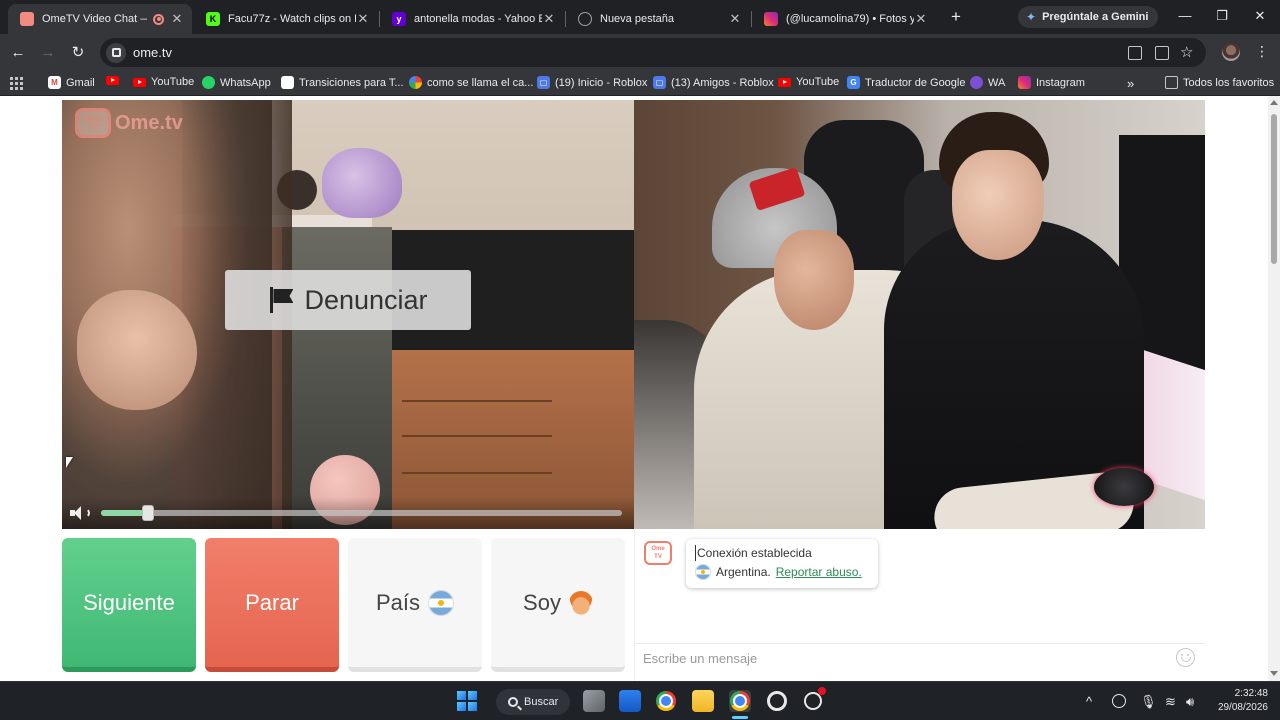 This screenshot has width=1280, height=720. Describe the element at coordinates (272, 605) in the screenshot. I see `stop-button: Parar` at that location.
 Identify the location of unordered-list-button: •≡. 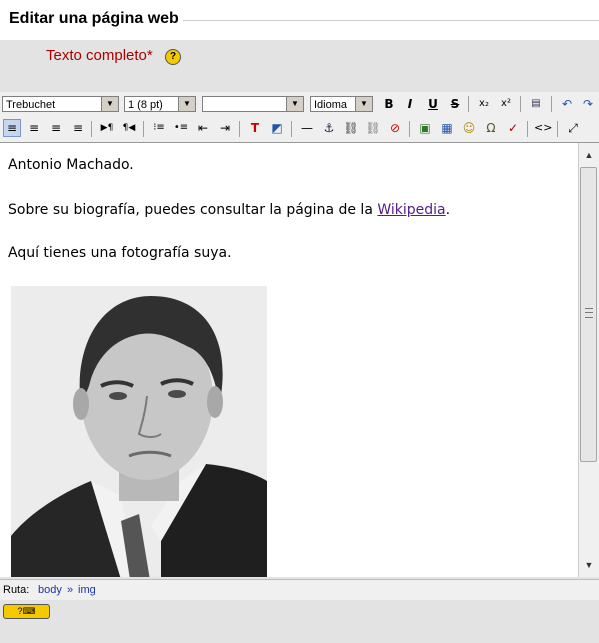
(181, 128).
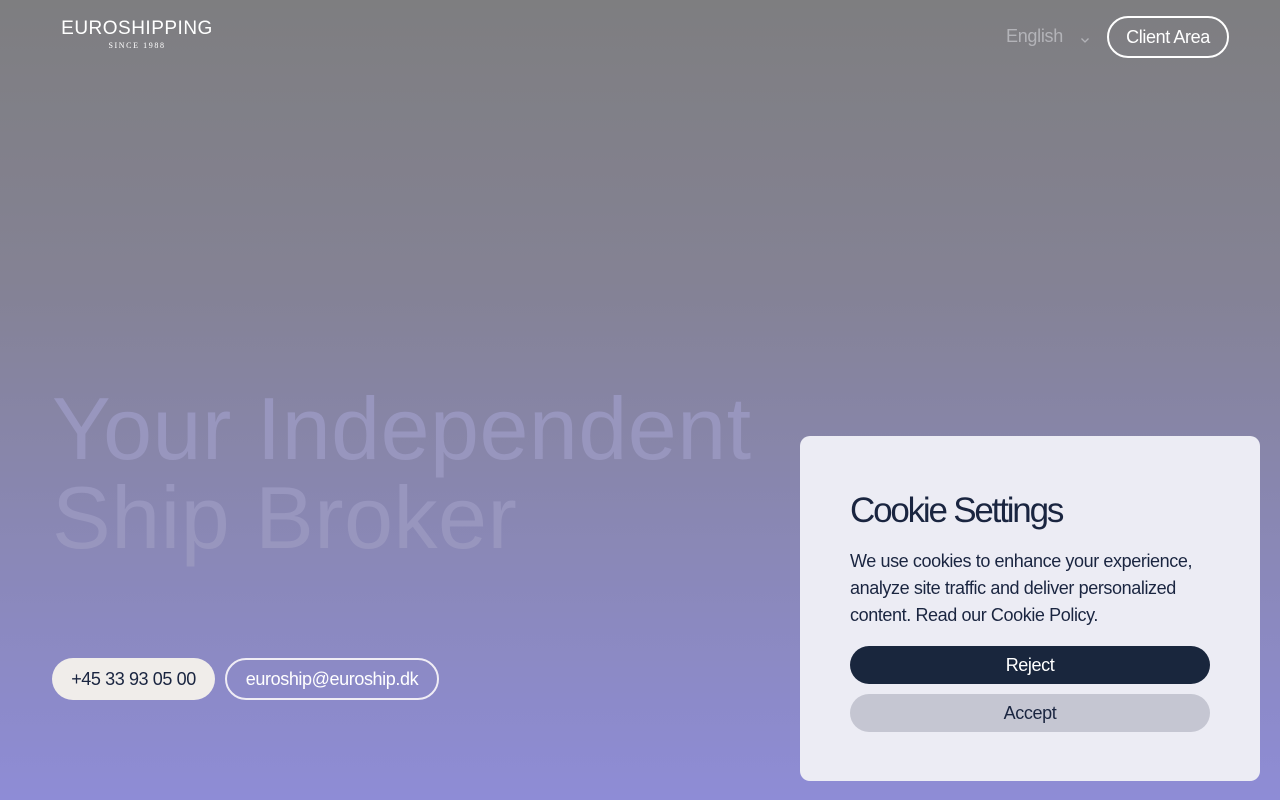 Image resolution: width=1280 pixels, height=800 pixels. What do you see at coordinates (332, 679) in the screenshot?
I see `email-button: euroship@euroship.dk` at bounding box center [332, 679].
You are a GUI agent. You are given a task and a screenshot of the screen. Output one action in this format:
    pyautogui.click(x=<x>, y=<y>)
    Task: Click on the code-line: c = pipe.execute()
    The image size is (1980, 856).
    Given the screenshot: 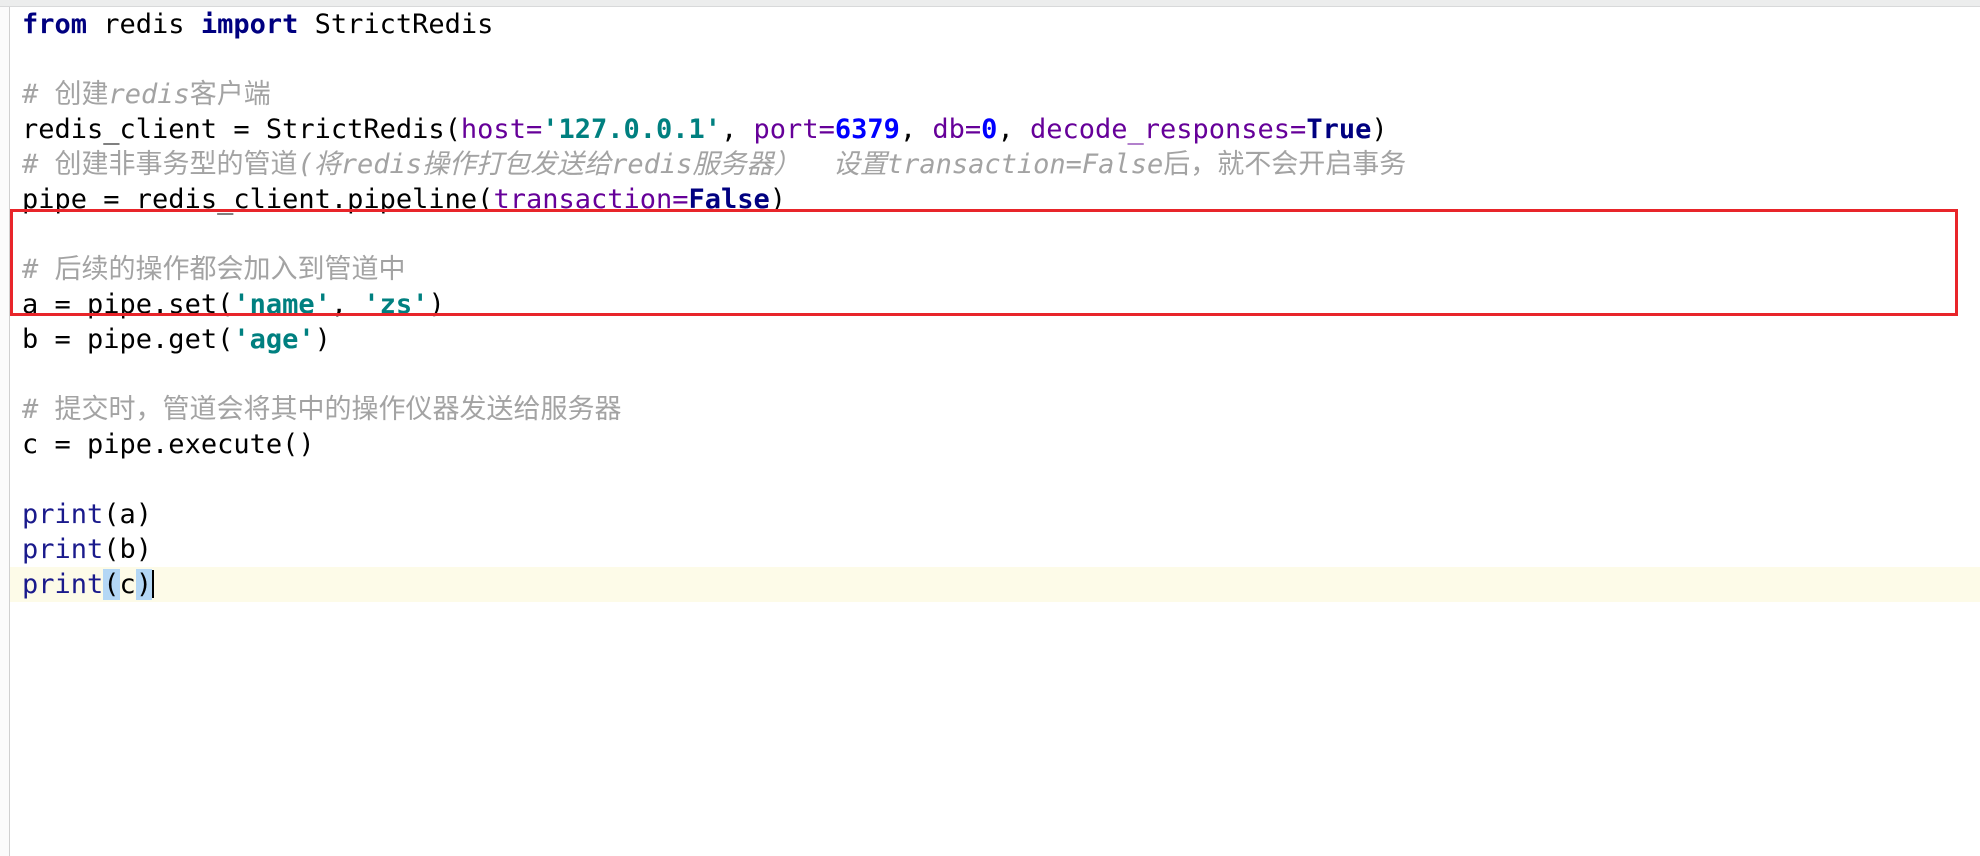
----------
YOUR OBJECTIVE - Copy every item above word for word, leaving out the pictures.

ANSWER BELOW -
 This screenshot has width=1280, height=720. Describe the element at coordinates (272, 605) in the screenshot. I see `stop-button: Parar` at that location.
 Identify the location of unordered-list-button: •≡. 
(181, 128).
 Image resolution: width=1280 pixels, height=800 pixels. What do you see at coordinates (332, 679) in the screenshot?
I see `email-button: euroship@euroship.dk` at bounding box center [332, 679].
You are a GUI agent. You are given a task and a screenshot of the screen. Output one action in this format:
    pyautogui.click(x=<x>, y=<y>)
    Task: Click on the code-line: c = pipe.execute()
    The image size is (1980, 856).
    Given the screenshot: 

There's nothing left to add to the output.